Buffett’s Brand Loyalty
“For his large investments, he seems to be pretty loyal to that one company in that industry that he invests in,” said David Kass, a professor at the University of Maryland’s Robert H. Smith School of Business. “He has a large stake in Coca- Cola, of course, and doesn’t as far as I know own any shares in PepsiCo. He has a large stake in American Express, and as far as I know has no investment in Visa or MasterCard.”
Buffett’s diversification in reinsurance came as he narrowed his focus in railroads. Berkshire took stakes in three of the biggest U.S. haulers of freight before announcing last year the takeover of Burlington Northern and selling holdings in the other two. A buyout of one of Berkshire’s reinsurance rivals is less likely, analysts said, because clients would probably resist.
“There’s no way they could do something strategic, given their own position,” said Tim Dawson, a Geneva-based analyst at Helvea SA. In a merger among top reinsurers, “the loss of business would be quite substantial. If you’re an insurance company, you want to diversify your reinsurance coverage” to reduce the impact of one carrier being unable to meet its obligations after a major disaster, he said.
Berkshire’s profits from underwriting dropped to $665 million in the first nine months of 2009, compared with $1.72 billion two years earlier. Underwriting profit is the amount of premium left after a carrier pays claims and expenses. Insurers also record income by collecting dividends and bond coupons on investments they make with policyholder funds before the money is needed to pay claims.
Reinsurers, which served as “bankers of last resort” for insurers when capital was scarce in the 1990s, may again find greater demand amid European regulatory changes, according to Duncan Russell, Michael Huttner and other analysts at JPMorgan Chase & Co. The reform, known as Solvency II, will increase capital standards in coming years, pushing carriers to share more risks with reinsurers, the analysts said in a January report.
Buffett built Berkshire into a $190 billion company by investing premiums from insurance units into businesses ranging from ice cream and underwear to energy production. Berkshire’s accumulated premium, or “float,” totaled about $62 billion at the end of September.
Berkshire’s Swiss Re holdings, dating from a 3 percent stake disclosed in January 2008, have been accompanied by risk- sharing deals that helped increase Berkshire’s float. Buffett’s firm has assumed 20 percent of Swiss Re’s property-casualty business for five years, and last month Berkshire bought a block of life reinsurance from its rival.

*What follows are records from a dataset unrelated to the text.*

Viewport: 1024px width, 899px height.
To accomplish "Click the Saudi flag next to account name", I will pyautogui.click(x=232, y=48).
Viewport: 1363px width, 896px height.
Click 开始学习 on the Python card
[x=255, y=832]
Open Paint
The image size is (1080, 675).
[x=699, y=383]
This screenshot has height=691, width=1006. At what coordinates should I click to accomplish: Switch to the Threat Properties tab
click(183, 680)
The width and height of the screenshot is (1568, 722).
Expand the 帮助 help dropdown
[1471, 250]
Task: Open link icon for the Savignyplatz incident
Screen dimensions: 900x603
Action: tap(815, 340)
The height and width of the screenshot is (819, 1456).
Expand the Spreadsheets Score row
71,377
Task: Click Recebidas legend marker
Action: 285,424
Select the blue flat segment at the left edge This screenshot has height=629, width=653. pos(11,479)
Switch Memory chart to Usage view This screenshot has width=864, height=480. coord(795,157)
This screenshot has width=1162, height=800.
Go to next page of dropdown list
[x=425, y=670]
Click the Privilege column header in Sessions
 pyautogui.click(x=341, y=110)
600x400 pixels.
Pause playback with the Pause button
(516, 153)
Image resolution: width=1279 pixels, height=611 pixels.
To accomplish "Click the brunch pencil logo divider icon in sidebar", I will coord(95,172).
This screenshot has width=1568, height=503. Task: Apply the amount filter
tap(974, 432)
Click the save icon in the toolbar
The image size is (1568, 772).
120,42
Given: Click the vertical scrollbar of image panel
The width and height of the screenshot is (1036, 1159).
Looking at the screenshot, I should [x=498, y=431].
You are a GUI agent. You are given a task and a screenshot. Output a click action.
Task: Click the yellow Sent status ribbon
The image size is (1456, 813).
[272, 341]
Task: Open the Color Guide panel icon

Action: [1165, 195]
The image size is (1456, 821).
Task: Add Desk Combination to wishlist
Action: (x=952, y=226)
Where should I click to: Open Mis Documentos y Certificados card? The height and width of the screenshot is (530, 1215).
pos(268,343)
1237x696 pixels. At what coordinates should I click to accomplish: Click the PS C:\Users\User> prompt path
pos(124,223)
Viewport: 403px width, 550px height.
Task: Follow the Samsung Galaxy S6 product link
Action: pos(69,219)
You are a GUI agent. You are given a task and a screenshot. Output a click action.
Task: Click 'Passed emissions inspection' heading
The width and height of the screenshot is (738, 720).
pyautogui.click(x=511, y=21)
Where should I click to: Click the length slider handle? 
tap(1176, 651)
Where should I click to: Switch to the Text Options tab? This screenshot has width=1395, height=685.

Swiss Re also got an injection of 3 billion Swiss francs ($2.78 billion) from Berkshire in 2009. The securities he purchased in the private deal pay Berkshire a 12 percent coupon, and may hand Buffett’s firm more than 20 percent of Swiss Re’s common stock if the reinsurer doesn’t make a full repayment by 2012.
“The clear first priority is to redeem Berkshire,” said CEO Stefan Lippe on a conference call Feb. 18 about his use of the firm’s cash. “My next share buyback is Berkshire.”
Berkshire’s 5.1 percent stake in Munich Re, disclosed this year in multiple steps, came without any risk-sharing deals and therefore won’t boost the amount that Buffett has available to invest. Johanna Weber, a spokeswoman for Munich Re, said this week the company “welcomes any investor.”
Berkshire makes about 360 million Swiss francs a year from the interest it collects from its Swiss Re coupons and will get an annual dividend of more than 57 million euros ($77 million) from Munich Re this year, based on the 5.75-euro per-share dividend the company announced on Feb. 2. The stake in Munich Re, which is based in the German city of the same name, is valued at about 1.1 billion euros.